Home / Latest News / Press releases / José María Roldán and Danièle Nouy inaugurate the AEB office in Frankfurt

The inauguration ceremony was attended by Danièle Nouy, Chair of the Supervisory Board of the Single Supervisory Mechanism (SSM), as well as other senior ECB officials, members of the Frankfurt banking community, and AEB executives, led by its president, José María Roldán.
The AEB’s increased presence in Frankfurt demonstrates “the active commitment made by the Spanish banking sector to the construction of the European Banking Union and the trust it has placed in the new European supervisory structure for the eurozone,” stated AEB President José María Roldán.
The AEB office in Frankfurt is located within the European Banking Federation (EBF) facilities in the German city, which currently also host delegations from the associations of Germany, France, Italy, and Ireland.
The AEB office is designed as a space for working and meeting with its members, but it also aims to “strengthen its relationship with the EBF,” according to José María Roldán, who holds the position of Vice-President of the European Banking Federation in addition to his role as President of the AEB.
The AEB and the banking associations of Germany, Italy, the Netherlands, Greece, and Romania, together with 22 universities from 15 European countries, have established the European Banking Institute (EBI) as a center for academic thought and research on banking regulation and supervision.
This new forum, which represents a significant step in European integration, will allow the AEB and its member banks to exchange and debate ideas from an academic perspective on major current banking issues, as well as to strengthen relationships with other European associations and supervisors.
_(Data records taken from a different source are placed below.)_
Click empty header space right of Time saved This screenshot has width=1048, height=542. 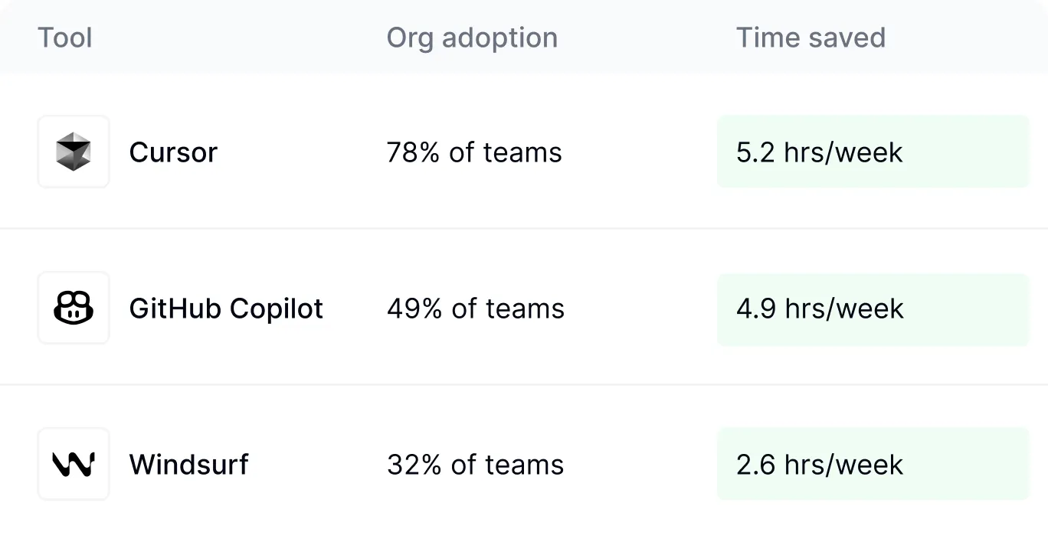973,38
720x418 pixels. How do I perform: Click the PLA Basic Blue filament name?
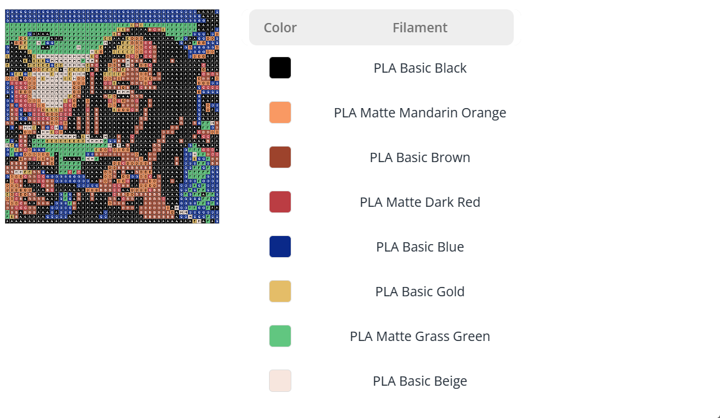click(420, 247)
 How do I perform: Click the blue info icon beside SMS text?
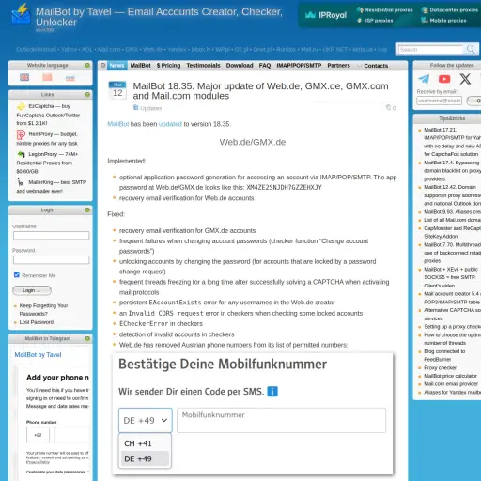point(272,392)
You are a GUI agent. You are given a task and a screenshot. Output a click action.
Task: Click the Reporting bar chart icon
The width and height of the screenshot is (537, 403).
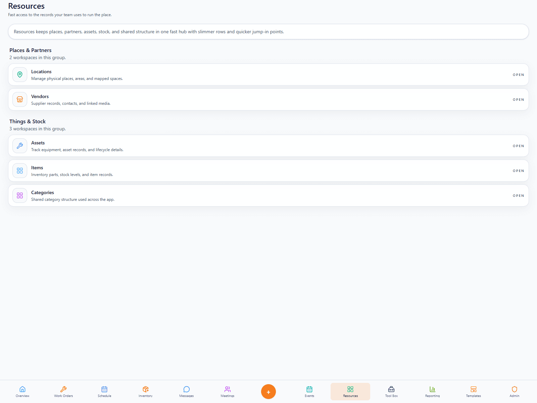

Currently, the EBI includes universities from Madrid, Amsterdam, Athens, Bologna, Bonn, Dublin, Frankfurt, Ghent, Leiden, Lisbon, Ljubljana, Luxembourg, Mainz, Malta, Milan, Nicosia, Nijmegen, Paris, Stockholm, and Tartu. The new institution is open to all European universities with expertise in the financial field. This also includes British universities, as Brexit does not affect the academic sphere.